Conversations in Race, Indigeneity and Transnational Migration Episode #2 Dixa Ramirez

“It was important for me to demonstrate that the Dominican Republic was different and not another version of Cuba, for example. It was a very strange example of how colonialism and then US imperialism developed extremely differently…In tracing that difference we can see other ways of performing blackness and what we might call hispanicity in the Americas”
Professor Dixa Ramirez

Dixa Ramirez, Assistant Professor of American Studies, Women’s, Gender, and Sexuality Studies and Ethnicity, Race, and Migration

This is the second episode in a series of conversations that will examine the history of the study of Indigeneity and the Ethnicity, Race and Migration program at Yale University over the last twenty years. Featuring interviews with faculty and those who have contributed groundbreaking work to the discipline of Ethnic Studies, each episode will map the relationship between individual scholarship and the broader changes within the field, especially at Yale.

If our first episode examined some of the roots at Yale which led to the Center for the Study of Race, Indigeneity, and Transnational Migration, this episode turns towards the scholarly routes available for the future. Eager to hear about cutting edge work this episode features a conversation with Professor Dixa Ramirez, Assistant Professor of American Studies, Women’s, Gender, and Sexuality Studies and Ethnicity, Race, and Migration. Ramirez’s path-breaking work in her forthcoming book provides the basis for much of this episode as we discuss the relationship between exile and migration, the oversimplification of the Dominican Republic as a locus of anti-blackness, and what it means to have an Ethnic Studies education.
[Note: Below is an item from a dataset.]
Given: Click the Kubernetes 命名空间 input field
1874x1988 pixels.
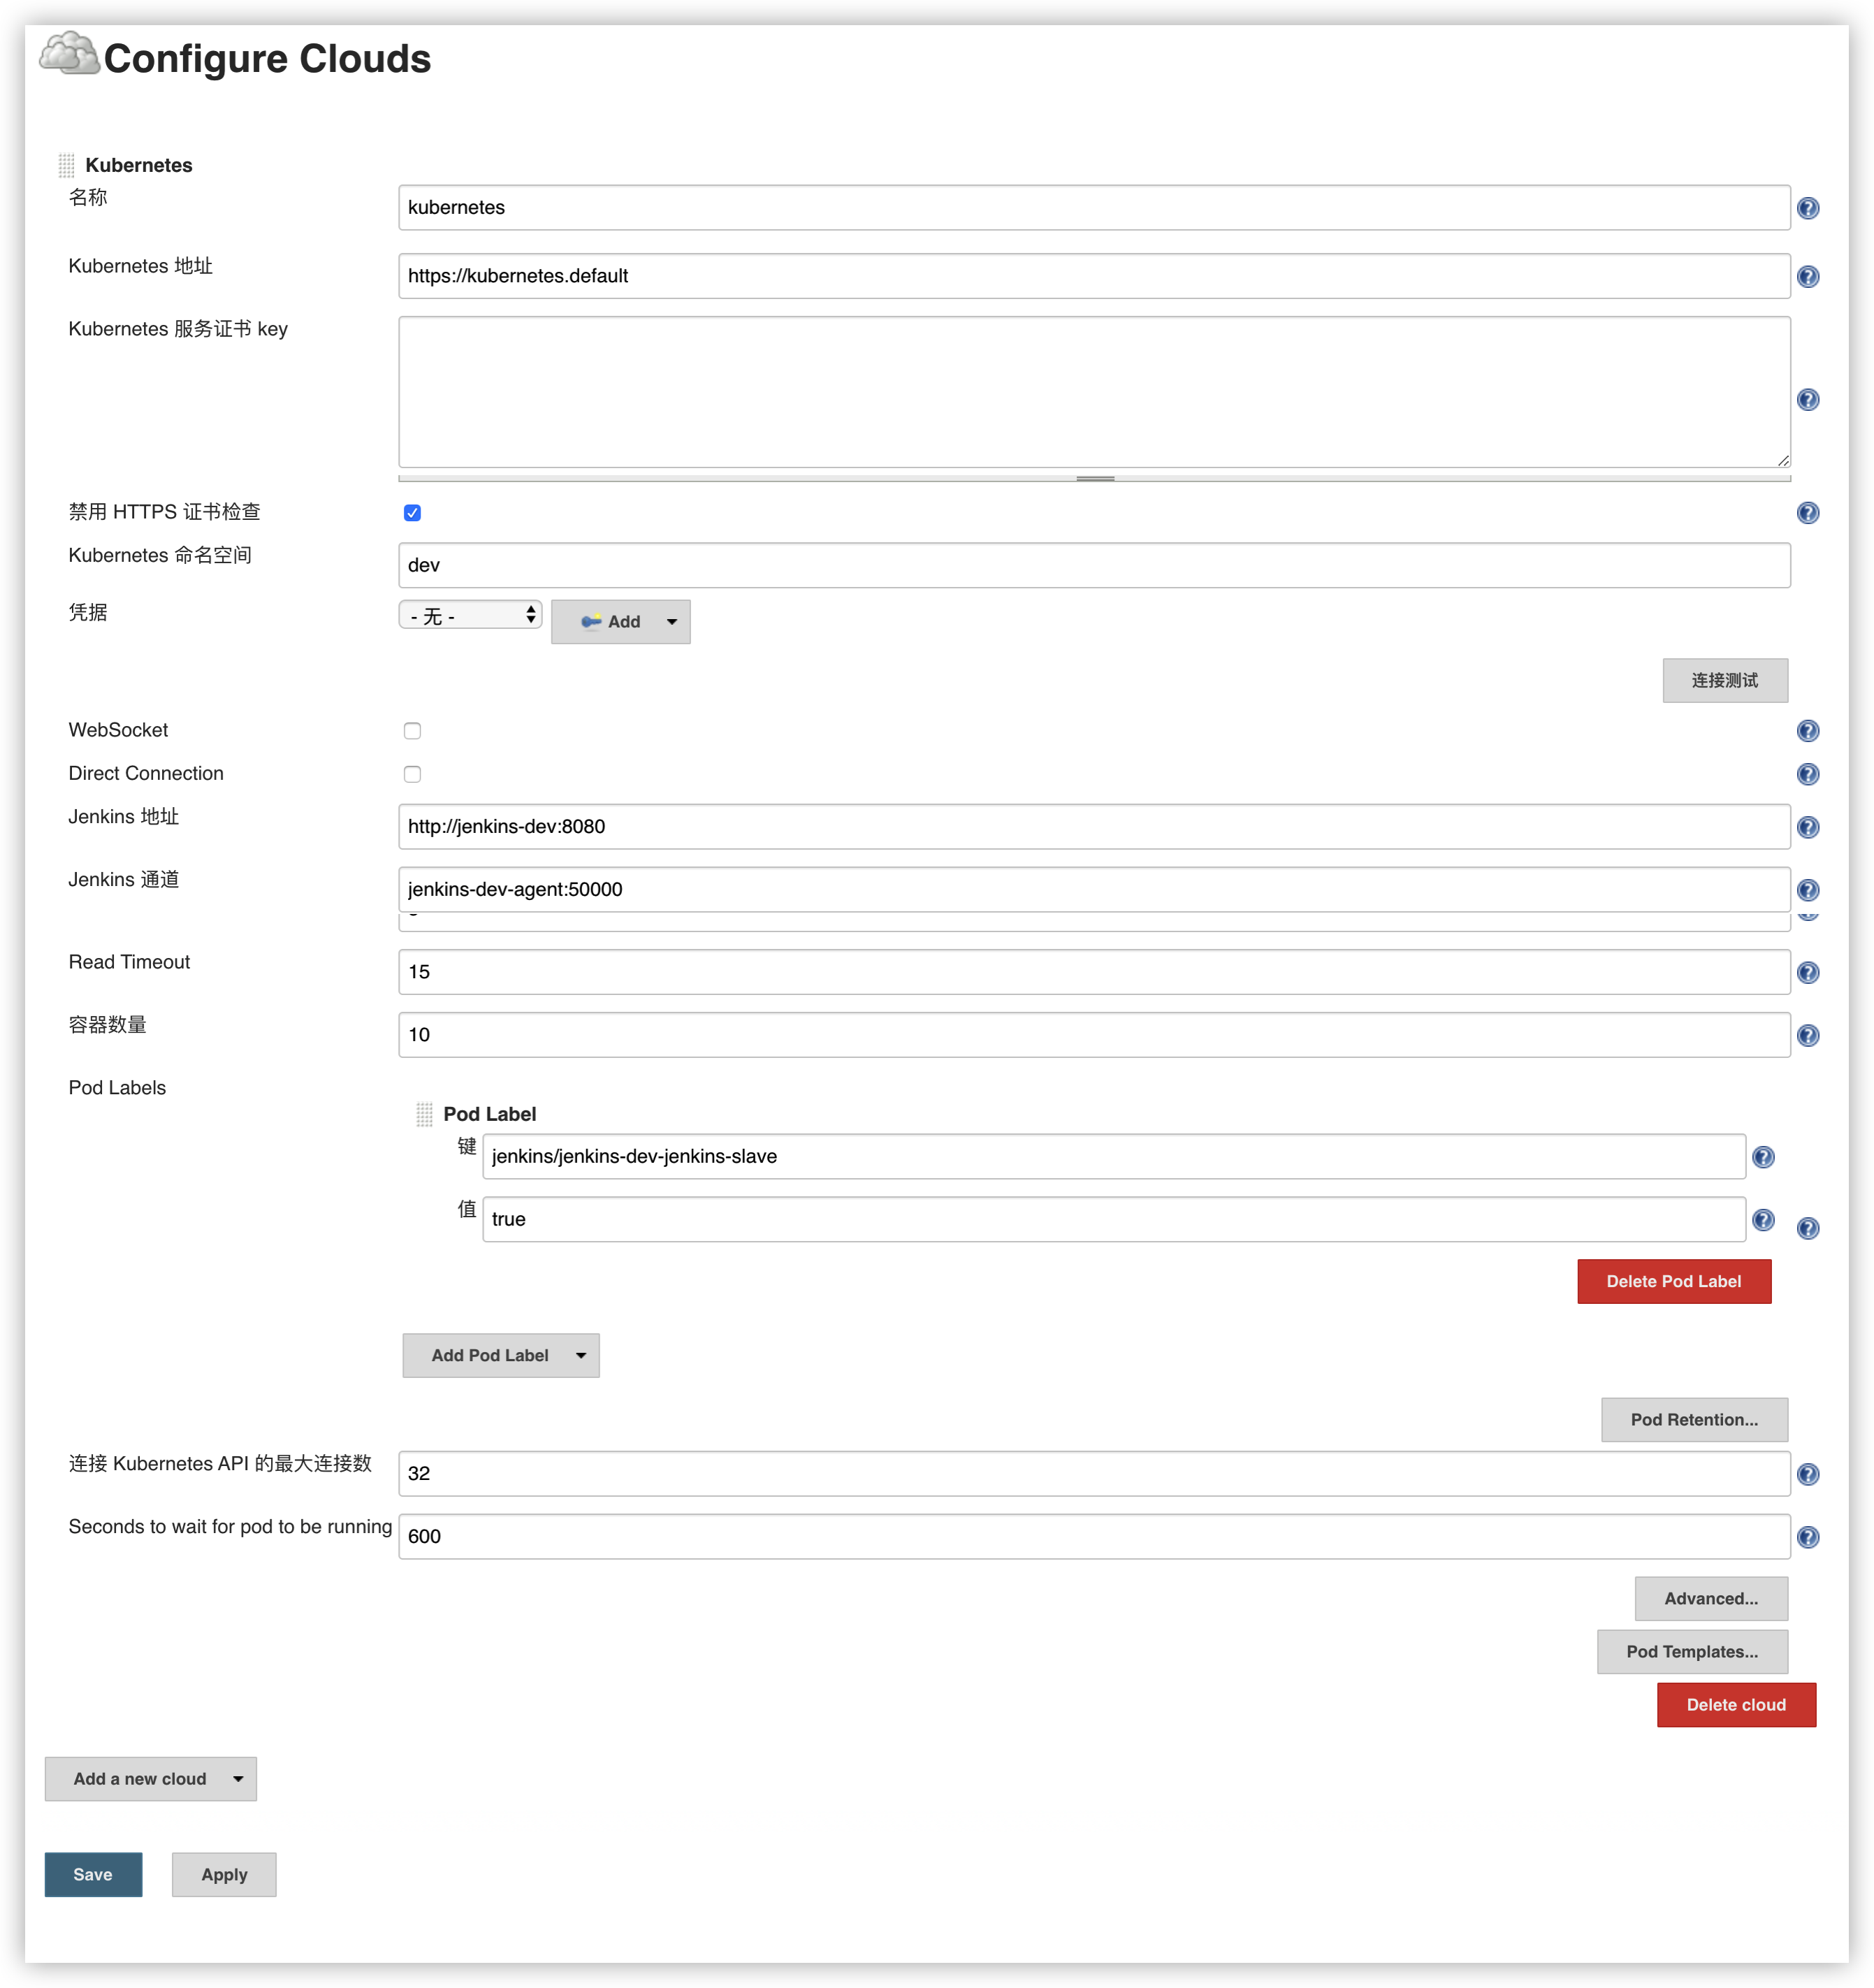Looking at the screenshot, I should [1093, 566].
Ramirez also shares important details about her own professional progression. Beginning as an undergraduate at Brown University studying Japanese literature she details what it meant to go to the University of California, San Diego where Ramirez completed a dissertation which is the basis for her forthcoming book from New York University Press, At The Navel of the Americas: Transnational Dominican Narratives of Belonging and Refusal. This is an exciting conversation that looks at the stakes of scholarship that challenges the limits of certain disciplines and makes clear the significant relationship between literature, national identity and politics.